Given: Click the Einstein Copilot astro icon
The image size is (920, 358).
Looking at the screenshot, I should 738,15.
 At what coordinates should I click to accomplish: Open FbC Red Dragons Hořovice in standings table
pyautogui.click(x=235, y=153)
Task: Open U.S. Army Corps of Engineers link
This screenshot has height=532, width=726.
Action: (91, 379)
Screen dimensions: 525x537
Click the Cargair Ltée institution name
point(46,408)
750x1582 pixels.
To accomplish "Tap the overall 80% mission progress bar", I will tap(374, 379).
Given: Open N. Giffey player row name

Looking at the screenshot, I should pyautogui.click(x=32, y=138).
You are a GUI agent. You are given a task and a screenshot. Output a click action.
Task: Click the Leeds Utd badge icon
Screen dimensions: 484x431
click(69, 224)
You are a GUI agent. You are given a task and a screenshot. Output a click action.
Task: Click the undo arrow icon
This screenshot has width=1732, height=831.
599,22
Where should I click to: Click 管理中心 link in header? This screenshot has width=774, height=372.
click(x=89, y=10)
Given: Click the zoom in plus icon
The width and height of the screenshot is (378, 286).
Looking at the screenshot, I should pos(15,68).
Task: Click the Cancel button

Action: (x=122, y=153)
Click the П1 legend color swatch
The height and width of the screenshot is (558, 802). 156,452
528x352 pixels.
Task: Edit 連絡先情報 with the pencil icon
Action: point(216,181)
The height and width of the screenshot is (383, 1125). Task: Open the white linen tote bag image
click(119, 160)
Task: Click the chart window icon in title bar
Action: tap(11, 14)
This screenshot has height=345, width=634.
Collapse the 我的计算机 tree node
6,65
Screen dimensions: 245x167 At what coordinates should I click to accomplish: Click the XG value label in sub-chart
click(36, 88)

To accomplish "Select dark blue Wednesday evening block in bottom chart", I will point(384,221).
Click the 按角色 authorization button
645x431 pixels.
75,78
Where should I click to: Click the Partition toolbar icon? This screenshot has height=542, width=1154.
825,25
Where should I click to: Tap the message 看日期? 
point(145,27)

WHAT THE EXERCISE ASKS: Repeat each line of the data exactly, missing none.

ANSWER SECTION:
Given: Click the Einstein Copilot astro icon
The image size is (920, 358).
Looking at the screenshot, I should 738,15.
 At what coordinates should I click to accomplish: Open FbC Red Dragons Hořovice in standings table
pyautogui.click(x=235, y=153)
Task: Open U.S. Army Corps of Engineers link
This screenshot has height=532, width=726.
Action: (91, 379)
Screen dimensions: 525x537
Click the Cargair Ltée institution name
point(46,408)
750x1582 pixels.
To accomplish "Tap the overall 80% mission progress bar", I will tap(374, 379).
Given: Open N. Giffey player row name

Looking at the screenshot, I should pyautogui.click(x=32, y=138).
You are a GUI agent. You are given a task and a screenshot. Output a click action.
Task: Click the Leeds Utd badge icon
Screen dimensions: 484x431
click(69, 224)
You are a GUI agent. You are given a task and a screenshot. Output a click action.
Task: Click the undo arrow icon
This screenshot has width=1732, height=831.
599,22
Where should I click to: Click 管理中心 link in header? This screenshot has width=774, height=372.
click(x=89, y=10)
Given: Click the zoom in plus icon
The width and height of the screenshot is (378, 286).
Looking at the screenshot, I should pos(15,68).
Task: Click the Cancel button

Action: (x=122, y=153)
Click the П1 legend color swatch
The height and width of the screenshot is (558, 802). 156,452
528x352 pixels.
Task: Edit 連絡先情報 with the pencil icon
Action: point(216,181)
The height and width of the screenshot is (383, 1125). Task: Open the white linen tote bag image
click(119, 160)
Task: Click the chart window icon in title bar
Action: tap(11, 14)
This screenshot has height=345, width=634.
Collapse the 我的计算机 tree node
6,65
Screen dimensions: 245x167 At what coordinates should I click to accomplish: Click the XG value label in sub-chart
click(36, 88)

To accomplish "Select dark blue Wednesday evening block in bottom chart", I will point(384,221).
Click the 按角色 authorization button
645x431 pixels.
75,78
Where should I click to: Click the Partition toolbar icon? This screenshot has height=542, width=1154.
825,25
Where should I click to: Tap the message 看日期? 
point(145,27)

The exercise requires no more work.